CIOs are struggling to accelerate deployment of artificial intelligence (AI). A recent Gartner survey of global CIOs found that only 4% of respondents had deployed AI. However, the survey also found that one-fifth of the CIOs are already piloting or planning to pilot AI in the short term.
Such ambition puts these leaders in a challenging position. AI efforts are already stressing staff, skills, and the readiness of in-house and third-party AI products and services. Without effective strategic plans for AI, organisations risk wasting money, falling short in performance and falling behind their business rivals.
“AI is just starting to become useful to organisations but many will find that AI faces the usual obstacles to progress of any unproven and unfamiliar technology,” says Whit Andrews, vice president and distinguished analyst at Gartner. “However, early AI projects offer valuable lessons and perspectives for enterprise architecture and technology innovation leaders embarking on pilots and more formal AI efforts.”
So what lessons can we learn from these early AI pioneers? Aim for fairly “soft” outcomes, such as improvements to processes, customer satisfaction, products and financial benchmarking too
When Gartner Research Circle respondents were asked what lessons they had learned from early AI projects, many urged others not to fall into the trap of seeking only immediate monetary gains. They advised instead to aim initially for less quantifiable benefits from which financial gains would eventually arise. These might come from “softer” or more “open” outcomes, such as improved marketing or brand identity, or they could lead to wider benefits altogether.
Of course, some companies need to demonstrate financial benefit in order to initiate an AI project. In such cases, it makes sense to pursue small-scale plans likely to deliver small-scale payoffs that will offer lessons for larger implementations.
Focus on worker augmentation, not worker replacement
AI’s potential to reduce staff headcount attracts the attention of senior business executives as a potential cost-saving initiative. A more informed expectation, however, would be for applications that help and improve human endeavours, as AI promises benefits far beyond automation. Organisations that embrace this perspective are more likely to find workers eager to embrace AI.
“Research Circle members said that the people who are actually on the frontline are really excited about being able to have this additional information available to them during that process to determine if we want to take that risk on or not,” says Andrews. “They’re certainly not cowering in the corner, afraid that AI will replace them. They’re absolutely embracing it, saying they can make much better decisions with this additional information.”

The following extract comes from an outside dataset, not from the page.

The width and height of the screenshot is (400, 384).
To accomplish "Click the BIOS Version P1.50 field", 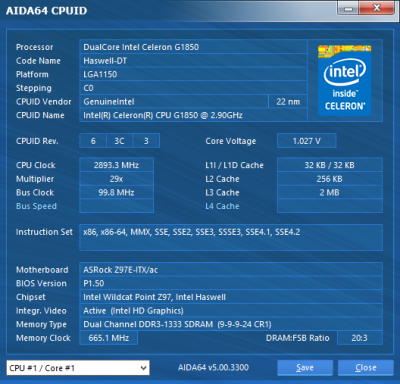I will (x=231, y=283).
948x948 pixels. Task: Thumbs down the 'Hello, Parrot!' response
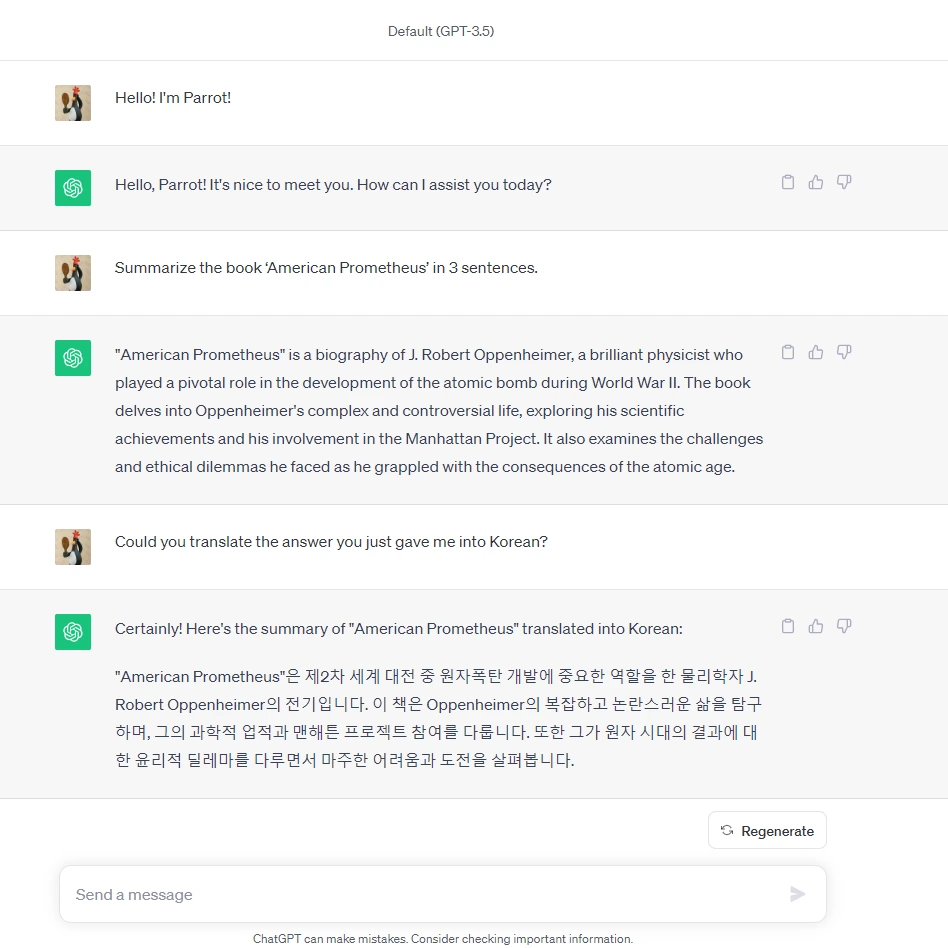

Plan for the transfer of knowledge from external service providers and vendors to enterprise IT and business workers
Lack of staff and skills to conceive and execute AI projects is a significant obstacle to progress for many organisations, so external service providers can play a key role in planning and delivering AI-powered software.
When using an external service provider, executives are adamant — knowledge transference is crucial. Organisations need to plan for the transfer of knowledge from external service providers and vendors to enterprise IT and business workers throughout the execution of projects. This will ensure that the internal skills are available to develop similar capabilities in the future.
Choose AI solutions that offer means of tracking and revealing AI decisions
It’s important to opt for AI solutions that offer means of tracking and revealing AI decisions — ideally using action audit trails and features that visualise or explain results. To that end, Gartner predicts that by 2022, enterprise AI projects with built-in transparency will be twice as likely to receive funding from CIOs.
“One AI pioneer noted that workers need to be able to explain the basis of their decisions and require decision support that reveals the rules and processes that led to particular recommendations,” explains Andrews. “If he predicts that something will fail, the immediate question someone asks is ‘Why is it going to fail?’ He said having the transparency will help him explain how he came to that conclusion.”